**What you need to do**
Copy the material below line for line, with no changes to wording, spacing, or symbols.

**Raw data**
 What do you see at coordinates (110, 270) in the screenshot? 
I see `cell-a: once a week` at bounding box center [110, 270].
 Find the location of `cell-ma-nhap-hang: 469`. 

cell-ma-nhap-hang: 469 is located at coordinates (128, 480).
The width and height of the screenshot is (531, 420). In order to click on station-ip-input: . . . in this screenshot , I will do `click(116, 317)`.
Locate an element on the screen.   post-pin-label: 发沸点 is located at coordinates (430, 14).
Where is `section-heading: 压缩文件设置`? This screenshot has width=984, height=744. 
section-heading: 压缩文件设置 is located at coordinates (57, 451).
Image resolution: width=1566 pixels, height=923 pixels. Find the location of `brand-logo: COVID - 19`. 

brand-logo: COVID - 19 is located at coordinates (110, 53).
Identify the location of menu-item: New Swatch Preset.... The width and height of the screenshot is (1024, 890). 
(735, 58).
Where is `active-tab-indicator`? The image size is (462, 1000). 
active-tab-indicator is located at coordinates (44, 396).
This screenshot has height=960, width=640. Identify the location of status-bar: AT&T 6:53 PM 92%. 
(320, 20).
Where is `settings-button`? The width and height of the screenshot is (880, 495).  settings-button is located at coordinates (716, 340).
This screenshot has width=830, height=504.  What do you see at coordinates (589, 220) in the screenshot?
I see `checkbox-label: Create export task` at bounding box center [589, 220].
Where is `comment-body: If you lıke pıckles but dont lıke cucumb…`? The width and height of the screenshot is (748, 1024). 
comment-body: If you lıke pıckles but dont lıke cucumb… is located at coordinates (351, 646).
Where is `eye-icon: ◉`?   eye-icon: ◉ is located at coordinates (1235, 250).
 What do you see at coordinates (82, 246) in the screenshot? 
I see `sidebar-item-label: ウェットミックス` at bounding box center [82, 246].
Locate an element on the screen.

**Finished exercise**
 What do you see at coordinates (110, 270) in the screenshot? 
I see `cell-a: once a week` at bounding box center [110, 270].
 Find the location of `cell-ma-nhap-hang: 469`. 

cell-ma-nhap-hang: 469 is located at coordinates (128, 480).
The width and height of the screenshot is (531, 420). In order to click on station-ip-input: . . . in this screenshot , I will do `click(116, 317)`.
Locate an element on the screen.   post-pin-label: 发沸点 is located at coordinates (430, 14).
Where is `section-heading: 压缩文件设置`? This screenshot has width=984, height=744. 
section-heading: 压缩文件设置 is located at coordinates (57, 451).
Image resolution: width=1566 pixels, height=923 pixels. Find the location of `brand-logo: COVID - 19`. 

brand-logo: COVID - 19 is located at coordinates (110, 53).
Identify the location of menu-item: New Swatch Preset.... The width and height of the screenshot is (1024, 890). 
(735, 58).
Where is `active-tab-indicator`? The image size is (462, 1000). 
active-tab-indicator is located at coordinates (44, 396).
This screenshot has height=960, width=640. Identify the location of status-bar: AT&T 6:53 PM 92%. 
(320, 20).
Where is `settings-button`? The width and height of the screenshot is (880, 495).  settings-button is located at coordinates (716, 340).
This screenshot has width=830, height=504.  What do you see at coordinates (589, 220) in the screenshot?
I see `checkbox-label: Create export task` at bounding box center [589, 220].
Where is `comment-body: If you lıke pıckles but dont lıke cucumb…`? The width and height of the screenshot is (748, 1024). 
comment-body: If you lıke pıckles but dont lıke cucumb… is located at coordinates (351, 646).
Where is `eye-icon: ◉`?   eye-icon: ◉ is located at coordinates (1235, 250).
 What do you see at coordinates (82, 246) in the screenshot? 
I see `sidebar-item-label: ウェットミックス` at bounding box center [82, 246].
Locate an element on the screen.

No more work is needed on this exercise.